The technically correct way to resolve GFID mismatch is to compare mtimes for each affected GFID in order to identify which node has the most recent copy.
However, where a lot of file are affected, this may not be possible due to the time/effort required - particularly if there's a reasonable certainty that the files themselves don't differ between the nodes
This snippet provides a script which will pull affected GFIDs from the Gluster logs, resolve those GFIDs back to a path and then move that path. It should be run on all but one of your Gluster nodes
Details
- Language: BASH
- License: BSD-3-Clause
Snippet
#!/bin/bash
#
# resolve-gfid-mismatch.sh
#
# Defaults:
# - gluster volume called "shared". Set environment variable GLUSTERVOL to override
# - brick paths /data1/gluster and /data2/gluster. Set env var BRICKS to a space seperated list to override
#
# Should run on all but one of your gluster nodes.
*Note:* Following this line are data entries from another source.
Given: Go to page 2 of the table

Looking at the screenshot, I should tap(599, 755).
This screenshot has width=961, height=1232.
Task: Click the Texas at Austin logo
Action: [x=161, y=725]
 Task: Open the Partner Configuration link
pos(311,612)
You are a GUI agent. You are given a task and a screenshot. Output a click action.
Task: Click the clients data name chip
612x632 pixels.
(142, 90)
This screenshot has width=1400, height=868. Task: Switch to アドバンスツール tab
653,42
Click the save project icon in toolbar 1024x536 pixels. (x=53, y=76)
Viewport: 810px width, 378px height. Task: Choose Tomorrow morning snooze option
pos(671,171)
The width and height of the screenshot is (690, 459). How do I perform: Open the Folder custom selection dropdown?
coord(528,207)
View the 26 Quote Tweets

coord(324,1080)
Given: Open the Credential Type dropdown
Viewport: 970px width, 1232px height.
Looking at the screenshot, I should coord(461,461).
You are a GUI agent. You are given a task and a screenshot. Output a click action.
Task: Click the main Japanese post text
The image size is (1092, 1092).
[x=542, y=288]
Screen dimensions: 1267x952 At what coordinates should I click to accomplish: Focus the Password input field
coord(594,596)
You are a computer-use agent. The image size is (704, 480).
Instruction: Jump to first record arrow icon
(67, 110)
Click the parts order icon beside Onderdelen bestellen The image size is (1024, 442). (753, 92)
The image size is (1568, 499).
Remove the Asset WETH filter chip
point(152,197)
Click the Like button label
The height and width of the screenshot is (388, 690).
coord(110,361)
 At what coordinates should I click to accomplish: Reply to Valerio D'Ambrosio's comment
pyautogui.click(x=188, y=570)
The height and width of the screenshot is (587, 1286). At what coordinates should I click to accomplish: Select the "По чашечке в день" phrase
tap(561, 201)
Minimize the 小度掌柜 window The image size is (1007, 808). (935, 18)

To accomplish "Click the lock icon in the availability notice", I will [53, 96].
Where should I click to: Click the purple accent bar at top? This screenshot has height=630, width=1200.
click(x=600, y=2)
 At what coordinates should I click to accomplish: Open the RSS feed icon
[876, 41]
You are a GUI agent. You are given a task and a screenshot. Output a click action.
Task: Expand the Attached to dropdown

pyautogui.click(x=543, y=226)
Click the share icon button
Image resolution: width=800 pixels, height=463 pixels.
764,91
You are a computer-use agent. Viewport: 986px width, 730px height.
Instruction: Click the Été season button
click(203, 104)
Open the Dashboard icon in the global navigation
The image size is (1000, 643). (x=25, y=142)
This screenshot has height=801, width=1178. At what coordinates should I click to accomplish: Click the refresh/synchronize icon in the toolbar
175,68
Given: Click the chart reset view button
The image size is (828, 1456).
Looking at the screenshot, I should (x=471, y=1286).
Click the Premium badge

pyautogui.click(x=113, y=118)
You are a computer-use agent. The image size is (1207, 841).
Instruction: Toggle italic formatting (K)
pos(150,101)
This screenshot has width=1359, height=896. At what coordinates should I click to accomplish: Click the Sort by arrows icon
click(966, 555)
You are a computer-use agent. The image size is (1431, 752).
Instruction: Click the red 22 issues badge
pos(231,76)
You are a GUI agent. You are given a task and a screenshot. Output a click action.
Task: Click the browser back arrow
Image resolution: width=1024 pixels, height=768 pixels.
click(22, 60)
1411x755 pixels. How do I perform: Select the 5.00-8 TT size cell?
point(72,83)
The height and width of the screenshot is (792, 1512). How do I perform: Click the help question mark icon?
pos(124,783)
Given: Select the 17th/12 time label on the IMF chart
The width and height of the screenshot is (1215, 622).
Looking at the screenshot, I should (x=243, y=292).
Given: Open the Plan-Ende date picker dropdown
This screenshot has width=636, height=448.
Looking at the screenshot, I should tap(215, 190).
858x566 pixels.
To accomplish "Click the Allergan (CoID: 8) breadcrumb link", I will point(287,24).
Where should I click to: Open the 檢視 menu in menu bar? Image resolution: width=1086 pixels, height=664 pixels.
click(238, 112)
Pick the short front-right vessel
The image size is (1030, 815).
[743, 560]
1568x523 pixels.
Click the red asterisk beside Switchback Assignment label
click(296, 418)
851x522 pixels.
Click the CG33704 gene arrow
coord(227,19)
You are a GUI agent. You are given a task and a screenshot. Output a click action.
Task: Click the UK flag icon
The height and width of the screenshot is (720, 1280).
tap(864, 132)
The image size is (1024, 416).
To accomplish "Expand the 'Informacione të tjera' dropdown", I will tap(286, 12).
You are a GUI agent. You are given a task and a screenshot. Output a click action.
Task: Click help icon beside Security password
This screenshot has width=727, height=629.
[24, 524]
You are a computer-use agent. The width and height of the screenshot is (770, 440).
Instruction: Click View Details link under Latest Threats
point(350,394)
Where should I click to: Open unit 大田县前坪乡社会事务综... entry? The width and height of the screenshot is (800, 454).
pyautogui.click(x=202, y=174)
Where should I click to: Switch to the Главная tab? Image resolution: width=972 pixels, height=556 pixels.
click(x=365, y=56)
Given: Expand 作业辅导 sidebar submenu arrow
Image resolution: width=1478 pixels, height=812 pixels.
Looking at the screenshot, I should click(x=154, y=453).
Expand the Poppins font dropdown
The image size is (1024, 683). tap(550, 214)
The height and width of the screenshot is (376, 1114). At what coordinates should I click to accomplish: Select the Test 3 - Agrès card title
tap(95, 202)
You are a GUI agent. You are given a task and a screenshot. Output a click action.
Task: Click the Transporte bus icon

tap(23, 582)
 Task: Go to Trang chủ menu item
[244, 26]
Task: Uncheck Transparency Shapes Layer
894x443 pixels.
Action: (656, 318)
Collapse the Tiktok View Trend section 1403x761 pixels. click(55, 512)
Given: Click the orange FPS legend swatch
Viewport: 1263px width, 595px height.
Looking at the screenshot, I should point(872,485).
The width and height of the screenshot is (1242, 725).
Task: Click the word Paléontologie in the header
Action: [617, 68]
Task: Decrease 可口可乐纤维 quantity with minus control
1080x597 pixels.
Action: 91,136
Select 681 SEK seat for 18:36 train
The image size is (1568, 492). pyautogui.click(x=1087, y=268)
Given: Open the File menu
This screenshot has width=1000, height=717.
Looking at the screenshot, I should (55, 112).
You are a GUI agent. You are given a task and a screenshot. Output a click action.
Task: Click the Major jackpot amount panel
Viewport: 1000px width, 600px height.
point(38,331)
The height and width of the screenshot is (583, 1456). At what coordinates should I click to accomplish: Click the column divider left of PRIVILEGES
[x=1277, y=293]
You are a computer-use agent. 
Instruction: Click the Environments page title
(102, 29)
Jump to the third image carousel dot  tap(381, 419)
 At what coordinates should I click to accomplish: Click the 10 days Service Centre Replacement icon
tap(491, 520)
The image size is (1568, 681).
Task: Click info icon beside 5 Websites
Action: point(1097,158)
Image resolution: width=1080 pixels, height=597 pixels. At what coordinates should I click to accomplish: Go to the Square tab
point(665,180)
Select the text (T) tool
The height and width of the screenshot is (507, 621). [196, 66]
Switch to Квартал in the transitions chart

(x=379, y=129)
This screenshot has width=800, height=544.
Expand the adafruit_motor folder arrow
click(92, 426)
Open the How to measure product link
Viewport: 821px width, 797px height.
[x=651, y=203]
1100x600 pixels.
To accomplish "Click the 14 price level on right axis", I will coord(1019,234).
That remaining node will be the "master" copy
#
# Note - this script pays absolutely *no* attention to which node has the most
# recent copy of the data
#
# If you care about that, then see
# https://www.bentasker.co.uk/documentation/linux/683-resolving-gfid-mismatch-problems-in-gluster-rhgs-volumes
#
GLUSTERVOL=${GLUSTERVOL:-"shared"}
BRICKS=${BRICKS:-"/data1/gluster /data2/gluster"}
# Pull the affected GFIDs out of the gluster logs
GFIDS=$(grep "Gfid mismatch detected" /var/log/glusterfs/${GLUSTERVOL}.log | \
grep -o -P "<gfid:([0-9a-fA-F\-]+)" | sed 's/<gfid://g' | sort | uniq)
# Grab a copy of the GFID resolve script
curl https://projects.bentasker.co.uk/static/resolve-gfid.sh -o ./resolve-gfid.sh
chmod +x resolve-gfid.sh
# Assumption: the affected GFID will always be a directory,
# so will exist on all bricks
brick1=$(echo "$BRICKS" | cut -d\ -f1)
for gfid in $GFIDS
do
gfid_dir_path=$(./resolve-gfid.sh "$brick1" "$gfid" -q)
brickless_path=$(echo "$gfid_dir_path" | sed "s~^$brick1~~g")
echo "Path: $brickless_path will be moved to $brickless_path.old"
for brick in $BRICKS
do
mv "$brick/$brickless_path" "$brick/$brickless_path.old"
done
done
echo "You'll need to run 'gluster volume heal $GLUSTERVOL' on one of your nodes once you've run this script on all but one"
Usage Example
GLUSTERVOL=gvol0
BRICKS="/mnt/brick1 /mnt/brick2"
export GLUSTERVOL
export BRICKS
./resolve-gfid-mismatch.sh
gluster volume heal $GLUSTERVOL